While this is bad news, the strain is responsive to the top-choice antibiotic, but it still has some resistance to the drug.

Eventually, it is assumed a strain completely resistant to all forms of treatment options will develop, which would be enormously significant. People worldwide will suffer lifelong complications from gonorrheal infection, which will mean women might have incurable pain and pelvic infections, families may experience infertility, babies may become blind and people could die.

Is there a vaccine for gonorrhea?

The short answer is no, there is no vaccine licensed to prevent gonorrhea. However, scientists have been working on one for a while.

“To date, trials of gonococcal vaccines have had disappointing results,” Lee noted. “However, scientists believe that the meningococcal B vaccination may show cross-protection for gonorrhea.”

The reason this cross-protection can happen is that Neisseria gonorrhoeae, the bacteria that causes gonorrhea, is closely related to Neisseria meningitidis, which causes meningococcal disease.

A large retrospective study indicated that the meningococcal B vaccine offers some protection against gonorrhea. One dose of the vaccine provided 26 percent effectiveness against gonorrhea, and completing the vaccination series provided 40 percent protection.

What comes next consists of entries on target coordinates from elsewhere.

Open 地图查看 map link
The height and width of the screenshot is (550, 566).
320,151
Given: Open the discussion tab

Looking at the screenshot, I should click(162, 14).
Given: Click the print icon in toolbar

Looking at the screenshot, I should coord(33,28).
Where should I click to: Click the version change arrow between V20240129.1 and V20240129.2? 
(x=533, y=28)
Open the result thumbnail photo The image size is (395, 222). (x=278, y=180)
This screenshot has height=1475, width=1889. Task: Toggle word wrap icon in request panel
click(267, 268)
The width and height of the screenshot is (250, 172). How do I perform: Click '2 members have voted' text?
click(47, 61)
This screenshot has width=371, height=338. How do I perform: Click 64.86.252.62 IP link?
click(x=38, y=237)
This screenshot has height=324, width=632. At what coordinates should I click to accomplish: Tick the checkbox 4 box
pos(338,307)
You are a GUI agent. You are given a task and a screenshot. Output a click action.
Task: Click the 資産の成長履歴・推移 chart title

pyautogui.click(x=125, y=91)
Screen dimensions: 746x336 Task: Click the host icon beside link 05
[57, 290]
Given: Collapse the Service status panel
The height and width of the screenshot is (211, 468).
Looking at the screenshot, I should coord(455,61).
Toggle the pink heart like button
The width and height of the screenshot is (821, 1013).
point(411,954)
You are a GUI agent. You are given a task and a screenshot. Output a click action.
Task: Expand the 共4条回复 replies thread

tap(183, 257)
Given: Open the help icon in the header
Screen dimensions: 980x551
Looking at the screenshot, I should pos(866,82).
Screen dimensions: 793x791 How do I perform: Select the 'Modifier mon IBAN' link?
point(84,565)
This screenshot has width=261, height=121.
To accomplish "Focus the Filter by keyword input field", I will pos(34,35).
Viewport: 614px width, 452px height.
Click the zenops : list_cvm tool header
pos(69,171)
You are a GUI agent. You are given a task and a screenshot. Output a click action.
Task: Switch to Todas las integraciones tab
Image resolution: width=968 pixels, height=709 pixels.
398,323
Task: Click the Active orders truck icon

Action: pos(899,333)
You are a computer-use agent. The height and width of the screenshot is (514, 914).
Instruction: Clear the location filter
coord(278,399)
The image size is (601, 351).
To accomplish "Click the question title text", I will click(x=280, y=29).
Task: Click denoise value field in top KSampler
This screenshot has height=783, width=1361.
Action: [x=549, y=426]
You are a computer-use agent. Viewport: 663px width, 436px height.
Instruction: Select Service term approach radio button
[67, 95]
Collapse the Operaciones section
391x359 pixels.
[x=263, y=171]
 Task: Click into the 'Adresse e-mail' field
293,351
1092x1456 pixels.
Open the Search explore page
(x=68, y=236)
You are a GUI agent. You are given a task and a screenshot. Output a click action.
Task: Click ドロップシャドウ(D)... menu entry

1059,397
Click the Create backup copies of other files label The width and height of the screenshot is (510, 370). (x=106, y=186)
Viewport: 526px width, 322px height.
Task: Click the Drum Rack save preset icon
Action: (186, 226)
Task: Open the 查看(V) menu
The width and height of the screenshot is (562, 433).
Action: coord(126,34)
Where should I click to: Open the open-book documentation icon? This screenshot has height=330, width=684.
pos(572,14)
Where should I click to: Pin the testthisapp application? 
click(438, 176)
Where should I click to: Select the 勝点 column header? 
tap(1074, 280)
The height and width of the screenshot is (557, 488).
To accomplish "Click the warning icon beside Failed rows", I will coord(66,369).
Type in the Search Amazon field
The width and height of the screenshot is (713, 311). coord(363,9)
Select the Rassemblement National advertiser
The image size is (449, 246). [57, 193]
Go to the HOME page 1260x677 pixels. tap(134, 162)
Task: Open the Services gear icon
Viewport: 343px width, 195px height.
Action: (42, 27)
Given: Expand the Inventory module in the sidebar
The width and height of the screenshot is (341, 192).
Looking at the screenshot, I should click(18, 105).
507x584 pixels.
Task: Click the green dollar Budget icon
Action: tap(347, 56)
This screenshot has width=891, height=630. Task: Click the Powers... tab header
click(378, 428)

A 2020 assessment suggested that even a partially protective vaccine, such as the current meningococcal B vaccine, could dramatically decrease the incidence of gonorrhea, even as it becomes more drug-resistant.

Additional useful resources

Learning about gonorrhea is a good first step toward prevention and treatment options. Three online resources represent a good place to start on that journey:

  1. Planned Parenthood is a nonprofit organization that provides reproductive health services, including testing and treatment for STDs and sexually transmitted infections (STIs). They have a free online chat/text service in English and Spanish to discuss sexual health questions, including helping you figure out if and when you should be tested for STIs.
  2. The CDC is a federal agency that provides information and guidance on a wide range of health topics, including STDs and STIs.
  3. American Sexual Health Association (ASHA) is a nonprofit organization that promotes sexual health and provides information and resources on STDs and STIs, as well as a directory of testing and treatment centers.